PROBLEM TO WORK ON
Begin at the line containing "www.y0005.xyz (892, 1564)" in the entries below and end at the line containing "与 42同期 (1416, 428)"; transcribe that range exactly and nothing outside it.

--- DATASET ---

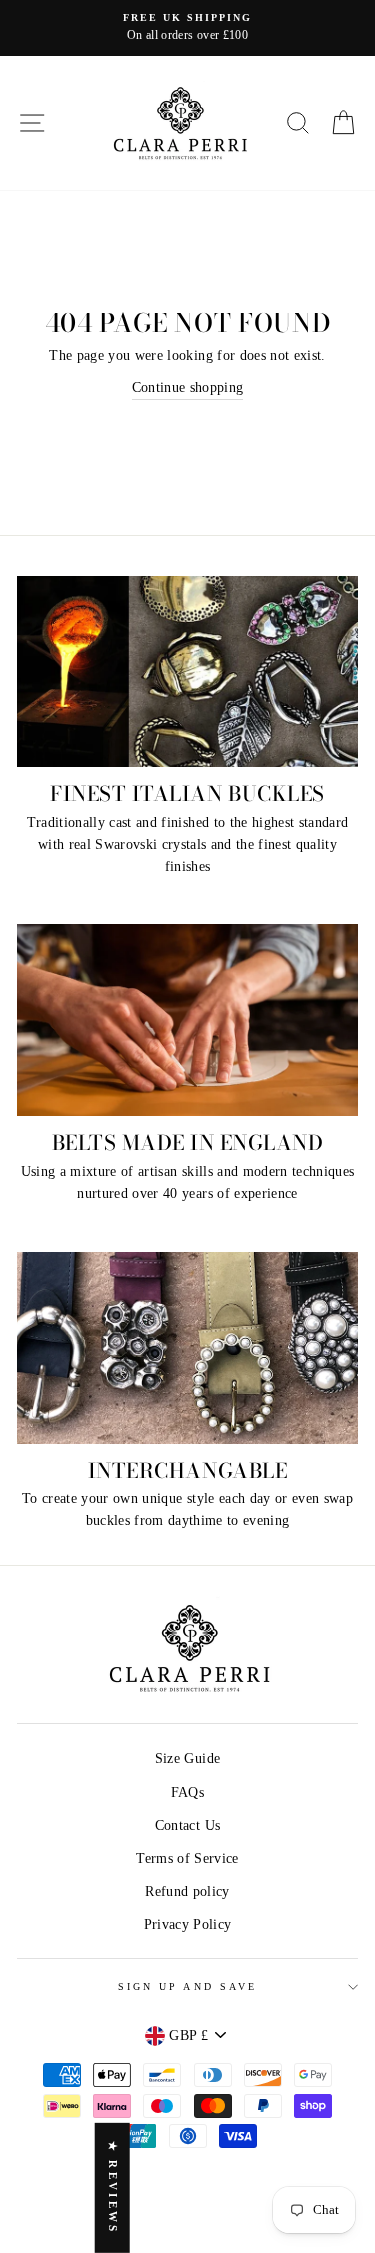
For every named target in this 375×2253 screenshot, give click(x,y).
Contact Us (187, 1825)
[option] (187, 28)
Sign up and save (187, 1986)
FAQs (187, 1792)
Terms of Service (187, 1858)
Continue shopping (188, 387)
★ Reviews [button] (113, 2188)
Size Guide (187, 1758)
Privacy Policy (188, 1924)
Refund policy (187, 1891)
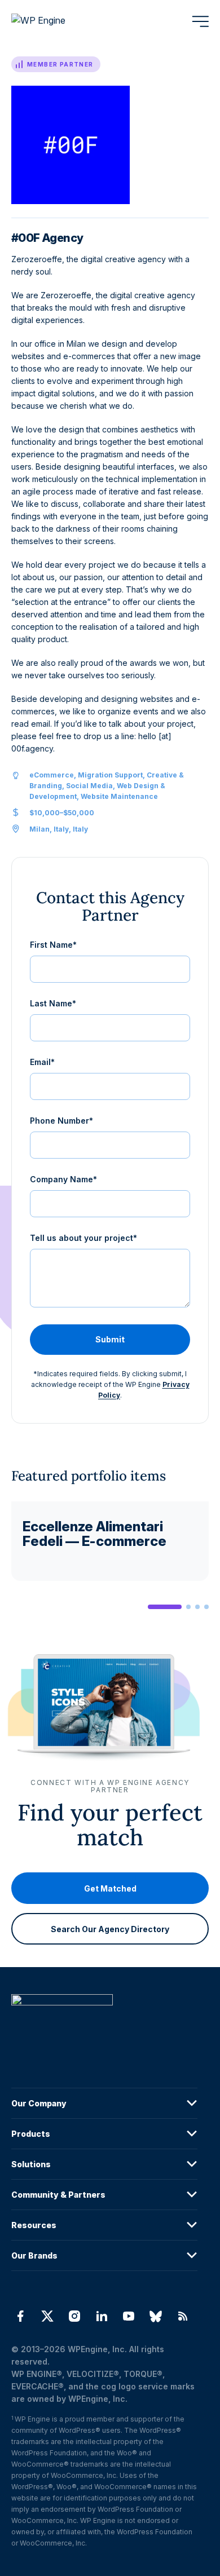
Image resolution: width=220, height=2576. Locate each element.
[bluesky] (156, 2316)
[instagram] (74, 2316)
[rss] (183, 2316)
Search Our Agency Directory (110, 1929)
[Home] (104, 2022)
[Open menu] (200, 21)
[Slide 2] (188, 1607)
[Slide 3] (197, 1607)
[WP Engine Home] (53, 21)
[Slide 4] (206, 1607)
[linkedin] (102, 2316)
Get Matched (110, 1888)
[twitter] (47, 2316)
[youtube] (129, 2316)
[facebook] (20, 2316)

---
--- DATASET ---

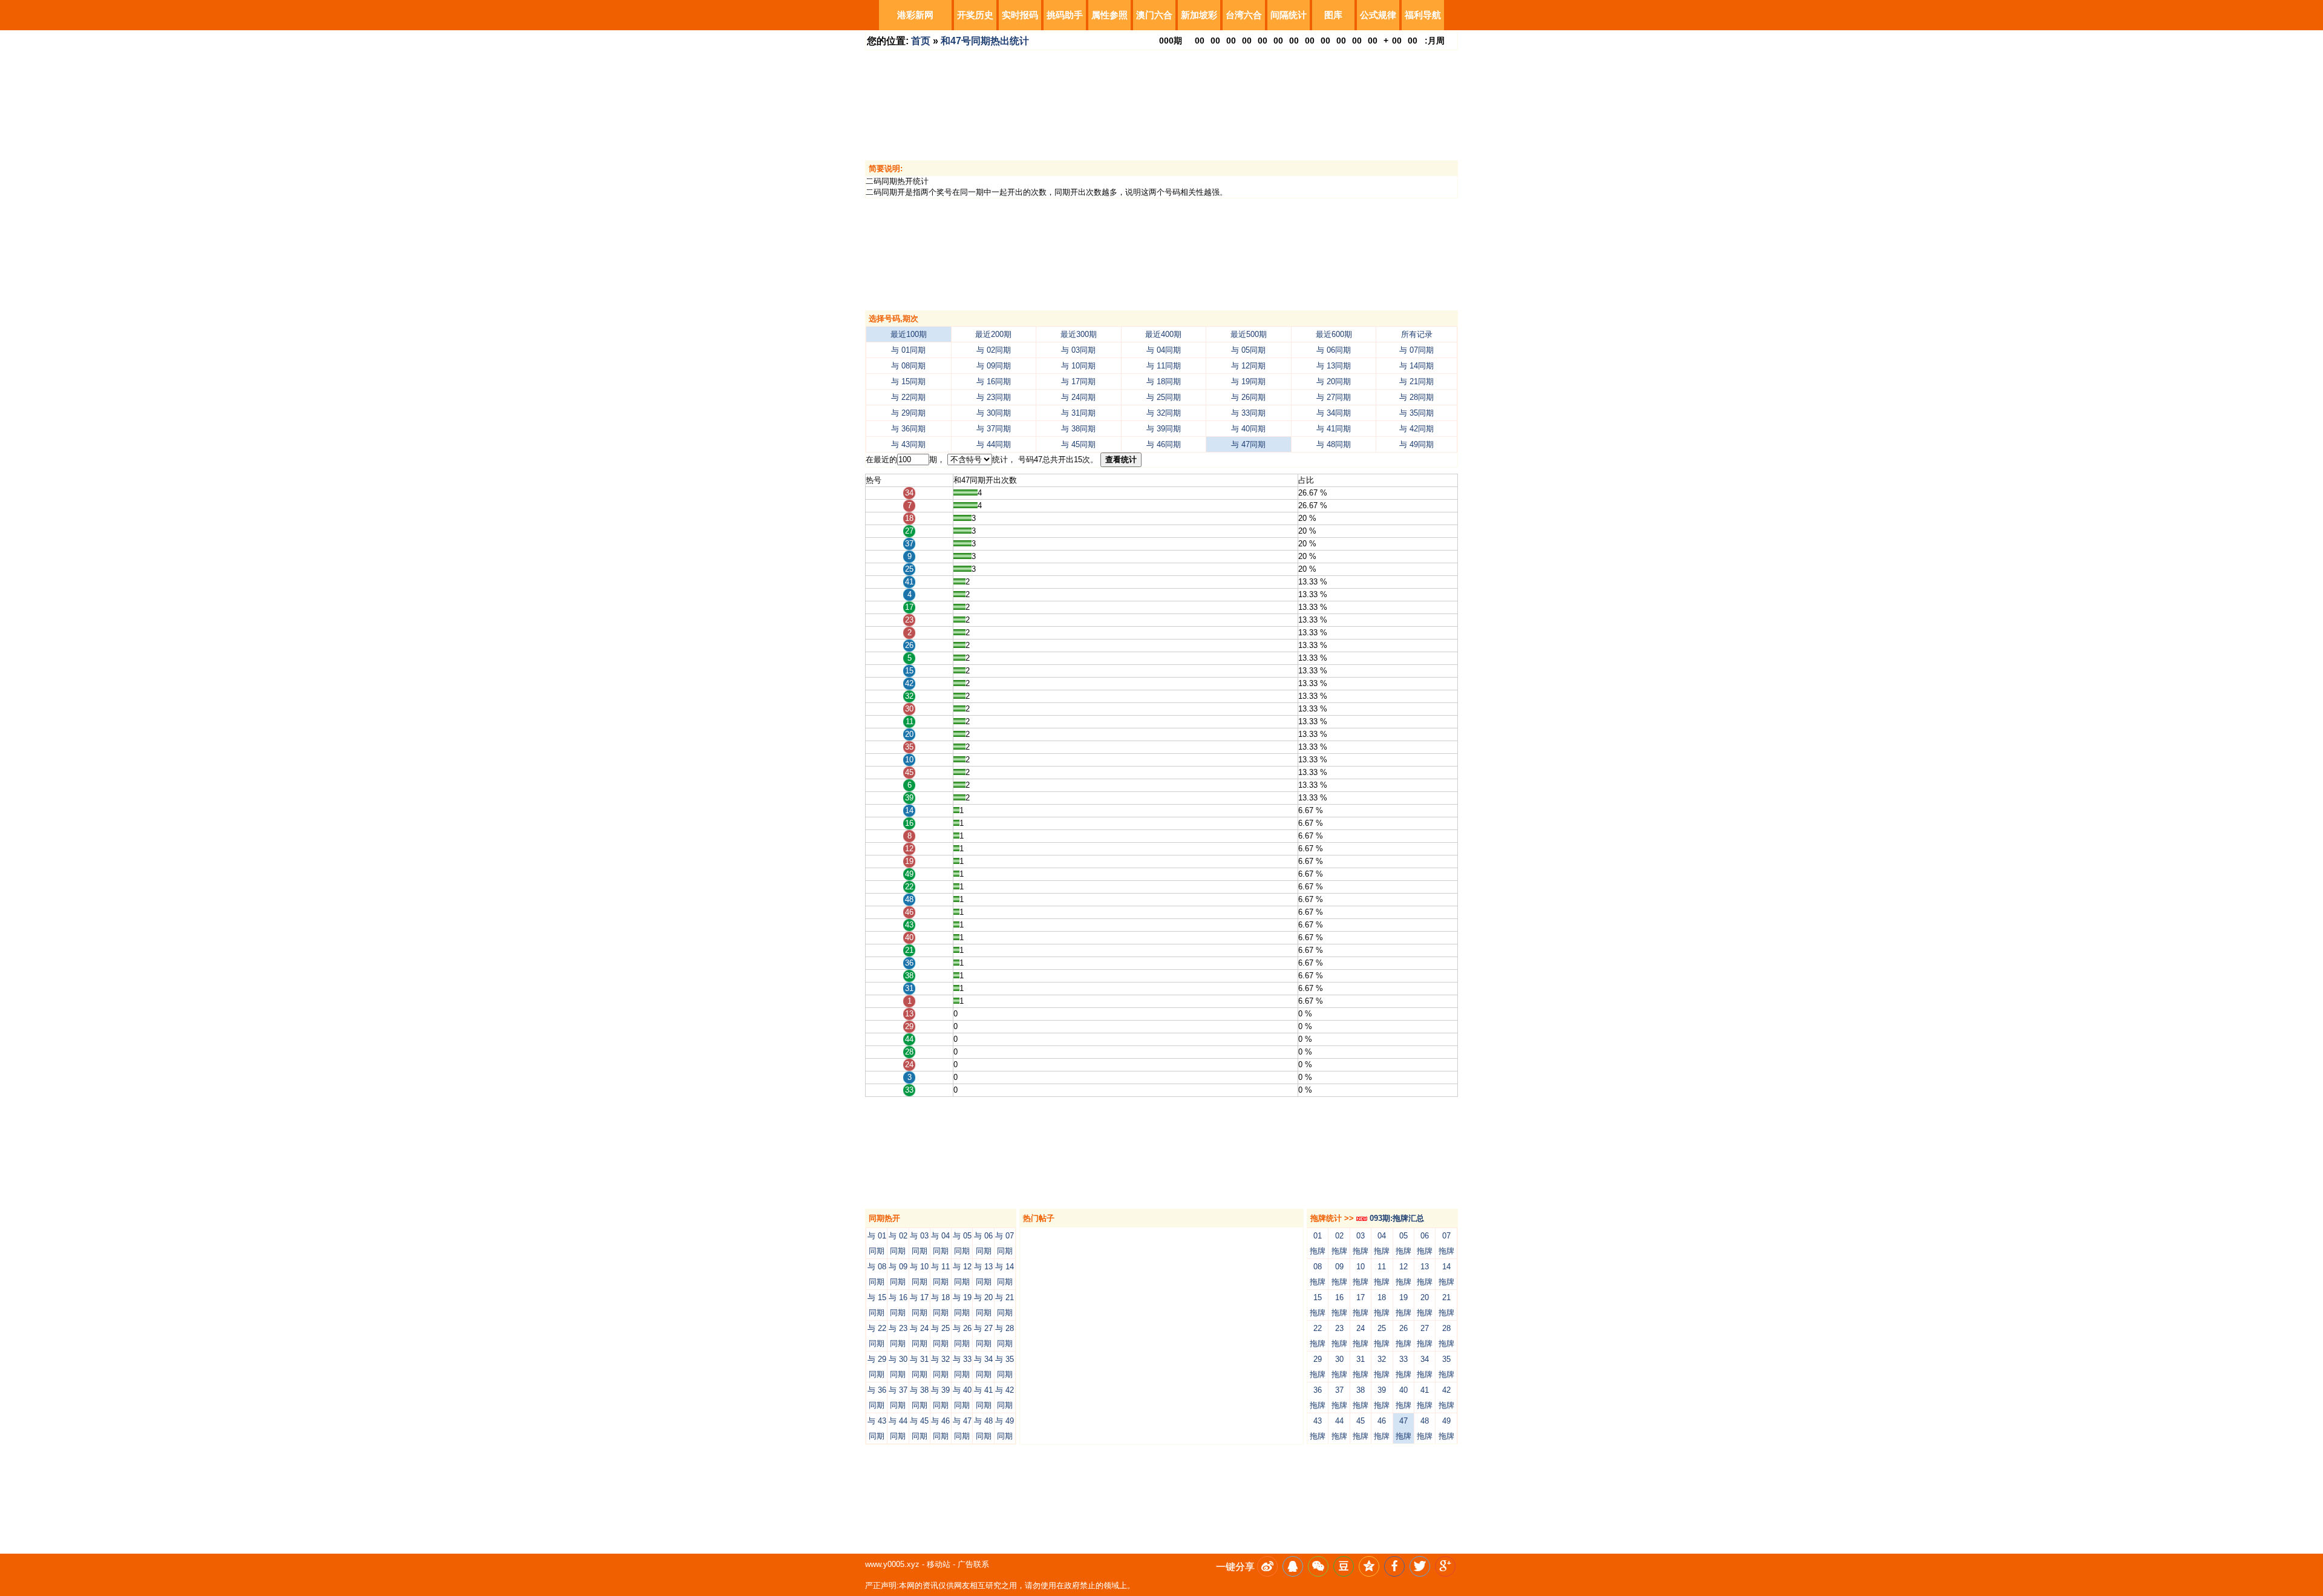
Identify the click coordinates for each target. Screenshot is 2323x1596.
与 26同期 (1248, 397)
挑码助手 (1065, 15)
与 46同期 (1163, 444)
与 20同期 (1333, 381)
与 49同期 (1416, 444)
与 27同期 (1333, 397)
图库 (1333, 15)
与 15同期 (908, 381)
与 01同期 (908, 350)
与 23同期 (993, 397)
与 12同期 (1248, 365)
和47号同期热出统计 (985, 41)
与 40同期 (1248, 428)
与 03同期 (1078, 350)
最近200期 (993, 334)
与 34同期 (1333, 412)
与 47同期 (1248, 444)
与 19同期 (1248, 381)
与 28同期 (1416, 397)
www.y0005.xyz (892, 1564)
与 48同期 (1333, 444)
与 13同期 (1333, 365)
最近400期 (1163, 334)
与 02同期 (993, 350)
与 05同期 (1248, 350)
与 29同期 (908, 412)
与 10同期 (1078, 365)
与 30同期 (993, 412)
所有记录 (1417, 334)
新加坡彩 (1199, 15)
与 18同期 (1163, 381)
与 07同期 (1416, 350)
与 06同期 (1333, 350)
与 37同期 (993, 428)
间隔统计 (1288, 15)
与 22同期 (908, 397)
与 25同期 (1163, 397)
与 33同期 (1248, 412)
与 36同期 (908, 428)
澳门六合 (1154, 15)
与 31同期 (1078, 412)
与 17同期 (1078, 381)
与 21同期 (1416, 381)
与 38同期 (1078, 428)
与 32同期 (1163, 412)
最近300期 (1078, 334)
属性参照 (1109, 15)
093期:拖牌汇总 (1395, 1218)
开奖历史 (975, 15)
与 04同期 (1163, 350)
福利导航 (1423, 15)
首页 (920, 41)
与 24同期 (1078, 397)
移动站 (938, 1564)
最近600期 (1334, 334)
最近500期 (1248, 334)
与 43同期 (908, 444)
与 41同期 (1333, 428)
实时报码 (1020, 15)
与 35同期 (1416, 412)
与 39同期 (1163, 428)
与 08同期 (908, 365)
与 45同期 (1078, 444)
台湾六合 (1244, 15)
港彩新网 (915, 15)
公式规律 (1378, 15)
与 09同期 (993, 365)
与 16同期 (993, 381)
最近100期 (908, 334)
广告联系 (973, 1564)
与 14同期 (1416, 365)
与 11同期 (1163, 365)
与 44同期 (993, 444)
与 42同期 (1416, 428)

---

SOLUTION FOR THIS PROBLEM
www.y0005.xyz (892, 1564)
与 48同期 (1333, 444)
与 13同期 (1333, 365)
最近400期 (1163, 334)
与 02同期 (993, 350)
与 05同期 (1248, 350)
与 29同期 (908, 412)
与 10同期 (1078, 365)
与 30同期 (993, 412)
所有记录 (1417, 334)
新加坡彩 (1199, 15)
与 18同期 (1163, 381)
与 07同期 (1416, 350)
与 06同期 (1333, 350)
与 37同期 (993, 428)
间隔统计 (1288, 15)
与 22同期 (908, 397)
与 25同期 (1163, 397)
与 33同期 (1248, 412)
与 36同期 (908, 428)
澳门六合 (1154, 15)
与 31同期 (1078, 412)
与 17同期 (1078, 381)
与 21同期 (1416, 381)
与 38同期 (1078, 428)
与 32同期 (1163, 412)
最近300期 (1078, 334)
属性参照 (1109, 15)
093期:拖牌汇总 (1395, 1218)
开奖历史 (975, 15)
与 04同期 (1163, 350)
福利导航 (1423, 15)
首页 (920, 41)
与 24同期 (1078, 397)
移动站 (938, 1564)
最近600期 (1334, 334)
最近500期 (1248, 334)
与 43同期 (908, 444)
与 41同期 (1333, 428)
实时报码 (1020, 15)
与 35同期 (1416, 412)
与 39同期 (1163, 428)
与 08同期 (908, 365)
与 45同期 (1078, 444)
台湾六合 (1244, 15)
港彩新网 (915, 15)
公式规律 (1378, 15)
与 09同期 (993, 365)
与 16同期 (993, 381)
最近100期 (908, 334)
广告联系 (973, 1564)
与 14同期 (1416, 365)
与 11同期 (1163, 365)
与 44同期 (993, 444)
与 42同期 (1416, 428)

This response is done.